The FCC’s Cyber Trust Mark program, rolling out through 2026, puts a shield logo with a scannable QR code on smart devices meeting baseline security standards. Scan it before you buy and you can see what data the device collects, whether it sells that data, and how long it will receive security updates — disclosed at the point of purchase rather than buried in terms of service.

The EU’s Cyber Resilience Act goes further, requiring manufacturers to certify device security before selling in European markets. Because manufacturers generally prefer building one product rather than two, EU standards tend to become global standards. US enforcement still lags years behind the threat, but the direction is right.

Until these have genuine teeth, no agency is actively monitoring what your smart TV’s ACR system does with your viewing data at 11pm.
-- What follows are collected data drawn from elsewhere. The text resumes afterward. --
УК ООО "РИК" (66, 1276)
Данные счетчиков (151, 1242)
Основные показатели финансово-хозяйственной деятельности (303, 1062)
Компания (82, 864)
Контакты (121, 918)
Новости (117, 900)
The steps above are what your own oversight looks like in practice.

The Part That Connects to Everything Else

The data your smart home generates doesn’t stay in your home. It feeds the same broker ecosystem that holds your name, address, browsing history, and financial behavior in databases that anyone can search or purchase. The same companies buying your viewing data from your TV are often buying transaction data from your bank’s ad network, location data from your phone, and demographic inferences from your social media behavior.

I think about this as a system rather than a set of isolated settings changes. The subscription audit, the biometric security risks from passkeys, the home network configuration, the voice recordings — they’re all entry points into the same profile. Addressing one while ignoring the others is locking the front door and leaving the back window open.

The good news is that the highest-impact changes are genuinely quick. ACR off: five minutes. Voice recording auto-delete: five minutes. Guest Network setup: ten minutes. Camera default password changed: two minutes. In under an hour, the data your home generates about you drops significantly — without losing any functionality you actually use.

Your home is supposed to be the one place that’s still yours. These settings are how you keep it that way.